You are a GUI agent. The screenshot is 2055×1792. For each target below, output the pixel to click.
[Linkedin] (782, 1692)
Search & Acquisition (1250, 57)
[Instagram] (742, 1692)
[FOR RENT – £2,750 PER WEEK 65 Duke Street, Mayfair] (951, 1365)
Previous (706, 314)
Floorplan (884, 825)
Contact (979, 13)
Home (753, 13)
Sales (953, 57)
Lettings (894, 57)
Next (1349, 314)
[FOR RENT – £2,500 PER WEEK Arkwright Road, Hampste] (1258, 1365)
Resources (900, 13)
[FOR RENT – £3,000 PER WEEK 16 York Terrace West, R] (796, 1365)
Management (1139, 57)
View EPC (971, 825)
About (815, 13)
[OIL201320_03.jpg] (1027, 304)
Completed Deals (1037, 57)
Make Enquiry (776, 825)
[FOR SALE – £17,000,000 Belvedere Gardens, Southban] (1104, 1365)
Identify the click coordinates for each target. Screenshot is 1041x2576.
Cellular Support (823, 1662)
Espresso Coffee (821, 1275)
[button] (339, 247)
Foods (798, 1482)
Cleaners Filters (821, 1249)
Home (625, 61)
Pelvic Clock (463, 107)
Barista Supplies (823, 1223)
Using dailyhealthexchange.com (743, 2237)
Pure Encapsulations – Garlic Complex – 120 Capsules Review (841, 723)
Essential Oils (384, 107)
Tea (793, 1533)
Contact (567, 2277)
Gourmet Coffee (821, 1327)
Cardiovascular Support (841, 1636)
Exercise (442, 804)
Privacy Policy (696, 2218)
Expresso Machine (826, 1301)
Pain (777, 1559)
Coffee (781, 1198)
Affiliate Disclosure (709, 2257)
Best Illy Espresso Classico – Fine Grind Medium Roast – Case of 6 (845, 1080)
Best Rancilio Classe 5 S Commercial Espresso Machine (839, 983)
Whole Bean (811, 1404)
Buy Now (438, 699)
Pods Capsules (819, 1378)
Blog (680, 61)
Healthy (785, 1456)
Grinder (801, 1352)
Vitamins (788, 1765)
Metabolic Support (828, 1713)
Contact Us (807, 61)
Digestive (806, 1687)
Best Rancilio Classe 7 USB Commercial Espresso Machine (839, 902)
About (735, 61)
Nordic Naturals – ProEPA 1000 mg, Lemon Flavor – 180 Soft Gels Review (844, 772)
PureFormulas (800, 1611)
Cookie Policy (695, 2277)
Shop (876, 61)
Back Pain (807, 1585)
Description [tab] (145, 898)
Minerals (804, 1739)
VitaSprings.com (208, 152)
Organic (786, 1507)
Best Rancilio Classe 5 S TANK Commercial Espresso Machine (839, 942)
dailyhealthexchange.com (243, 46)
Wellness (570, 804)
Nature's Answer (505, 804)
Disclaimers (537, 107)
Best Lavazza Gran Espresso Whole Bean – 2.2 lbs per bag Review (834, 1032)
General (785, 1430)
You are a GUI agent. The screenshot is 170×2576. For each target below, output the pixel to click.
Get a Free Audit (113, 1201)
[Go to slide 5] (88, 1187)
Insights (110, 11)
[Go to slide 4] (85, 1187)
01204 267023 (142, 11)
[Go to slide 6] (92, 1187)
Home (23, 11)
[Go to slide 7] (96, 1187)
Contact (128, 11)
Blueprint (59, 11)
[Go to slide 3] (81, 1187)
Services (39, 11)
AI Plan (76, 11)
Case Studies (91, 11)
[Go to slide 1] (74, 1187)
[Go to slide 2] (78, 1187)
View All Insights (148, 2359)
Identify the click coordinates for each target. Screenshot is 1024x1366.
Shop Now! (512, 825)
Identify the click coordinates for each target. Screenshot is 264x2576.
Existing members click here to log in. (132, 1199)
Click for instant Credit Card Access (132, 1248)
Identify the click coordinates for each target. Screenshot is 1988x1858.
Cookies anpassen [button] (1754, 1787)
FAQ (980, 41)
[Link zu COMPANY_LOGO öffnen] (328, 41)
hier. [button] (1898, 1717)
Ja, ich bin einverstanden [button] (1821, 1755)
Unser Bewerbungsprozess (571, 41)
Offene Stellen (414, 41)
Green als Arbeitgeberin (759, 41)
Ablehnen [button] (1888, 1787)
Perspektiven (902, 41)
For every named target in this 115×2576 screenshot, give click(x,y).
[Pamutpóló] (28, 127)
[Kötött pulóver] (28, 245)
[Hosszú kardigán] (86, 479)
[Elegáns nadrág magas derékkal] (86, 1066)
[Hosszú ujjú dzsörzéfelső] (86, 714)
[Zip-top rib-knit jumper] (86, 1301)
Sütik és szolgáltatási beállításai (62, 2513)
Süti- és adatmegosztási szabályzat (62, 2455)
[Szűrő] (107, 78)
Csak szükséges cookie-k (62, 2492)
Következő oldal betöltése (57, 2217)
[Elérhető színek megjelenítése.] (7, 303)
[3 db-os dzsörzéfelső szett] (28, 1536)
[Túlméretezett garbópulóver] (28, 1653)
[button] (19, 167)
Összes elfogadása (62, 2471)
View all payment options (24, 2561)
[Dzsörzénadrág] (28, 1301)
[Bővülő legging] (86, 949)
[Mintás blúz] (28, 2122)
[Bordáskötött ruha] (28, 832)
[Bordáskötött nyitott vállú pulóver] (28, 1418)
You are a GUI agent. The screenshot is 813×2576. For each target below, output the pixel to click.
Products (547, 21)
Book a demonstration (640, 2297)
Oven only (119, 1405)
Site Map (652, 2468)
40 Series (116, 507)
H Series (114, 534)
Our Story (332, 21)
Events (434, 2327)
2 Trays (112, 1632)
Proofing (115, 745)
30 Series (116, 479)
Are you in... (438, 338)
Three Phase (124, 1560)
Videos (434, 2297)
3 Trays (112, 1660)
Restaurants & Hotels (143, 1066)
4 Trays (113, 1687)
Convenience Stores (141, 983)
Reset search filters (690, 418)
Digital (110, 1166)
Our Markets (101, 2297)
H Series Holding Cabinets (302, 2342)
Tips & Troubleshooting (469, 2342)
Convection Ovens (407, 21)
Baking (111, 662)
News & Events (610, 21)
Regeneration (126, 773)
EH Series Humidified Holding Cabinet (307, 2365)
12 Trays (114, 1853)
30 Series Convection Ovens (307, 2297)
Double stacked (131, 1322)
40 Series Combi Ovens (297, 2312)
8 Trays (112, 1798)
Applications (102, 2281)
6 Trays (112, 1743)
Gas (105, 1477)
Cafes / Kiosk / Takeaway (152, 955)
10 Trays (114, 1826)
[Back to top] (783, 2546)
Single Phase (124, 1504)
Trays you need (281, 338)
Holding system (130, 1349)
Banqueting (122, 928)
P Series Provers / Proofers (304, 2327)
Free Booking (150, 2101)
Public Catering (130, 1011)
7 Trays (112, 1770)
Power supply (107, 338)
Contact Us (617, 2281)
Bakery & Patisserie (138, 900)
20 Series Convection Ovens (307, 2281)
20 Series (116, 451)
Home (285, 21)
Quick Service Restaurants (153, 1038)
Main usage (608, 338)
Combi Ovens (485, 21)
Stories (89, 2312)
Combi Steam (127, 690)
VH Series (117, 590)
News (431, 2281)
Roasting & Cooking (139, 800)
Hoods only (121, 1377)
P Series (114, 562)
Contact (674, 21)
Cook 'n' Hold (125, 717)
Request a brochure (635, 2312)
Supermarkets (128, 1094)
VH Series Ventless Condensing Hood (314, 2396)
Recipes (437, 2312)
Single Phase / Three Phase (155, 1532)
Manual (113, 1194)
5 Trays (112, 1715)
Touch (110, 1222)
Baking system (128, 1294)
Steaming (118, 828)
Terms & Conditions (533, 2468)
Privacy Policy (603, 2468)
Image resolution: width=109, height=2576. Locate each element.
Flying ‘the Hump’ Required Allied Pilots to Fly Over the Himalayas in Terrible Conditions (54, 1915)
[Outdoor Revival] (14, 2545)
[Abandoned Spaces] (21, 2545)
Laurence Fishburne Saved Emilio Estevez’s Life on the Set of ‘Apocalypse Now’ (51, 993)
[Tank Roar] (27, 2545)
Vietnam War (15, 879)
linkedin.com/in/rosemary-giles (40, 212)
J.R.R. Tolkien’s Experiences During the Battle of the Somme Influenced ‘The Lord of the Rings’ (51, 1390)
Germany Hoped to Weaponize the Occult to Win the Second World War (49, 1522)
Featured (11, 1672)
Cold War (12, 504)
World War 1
◇ ◇ ◇ ◇ ◇
▶ Assigned task
Set every line down again exactly. Begin with the first line of the entries and finish with the line containing "Next (1349, 314)".

▶ Your response
You are a GUI agent. The screenshot is 2055×1792. For each target below, output the pixel to click.
[Linkedin] (782, 1692)
Search & Acquisition (1250, 57)
[Instagram] (742, 1692)
[FOR RENT – £2,750 PER WEEK 65 Duke Street, Mayfair] (951, 1365)
Previous (706, 314)
Floorplan (884, 825)
Contact (979, 13)
Home (753, 13)
Sales (953, 57)
Lettings (894, 57)
Next (1349, 314)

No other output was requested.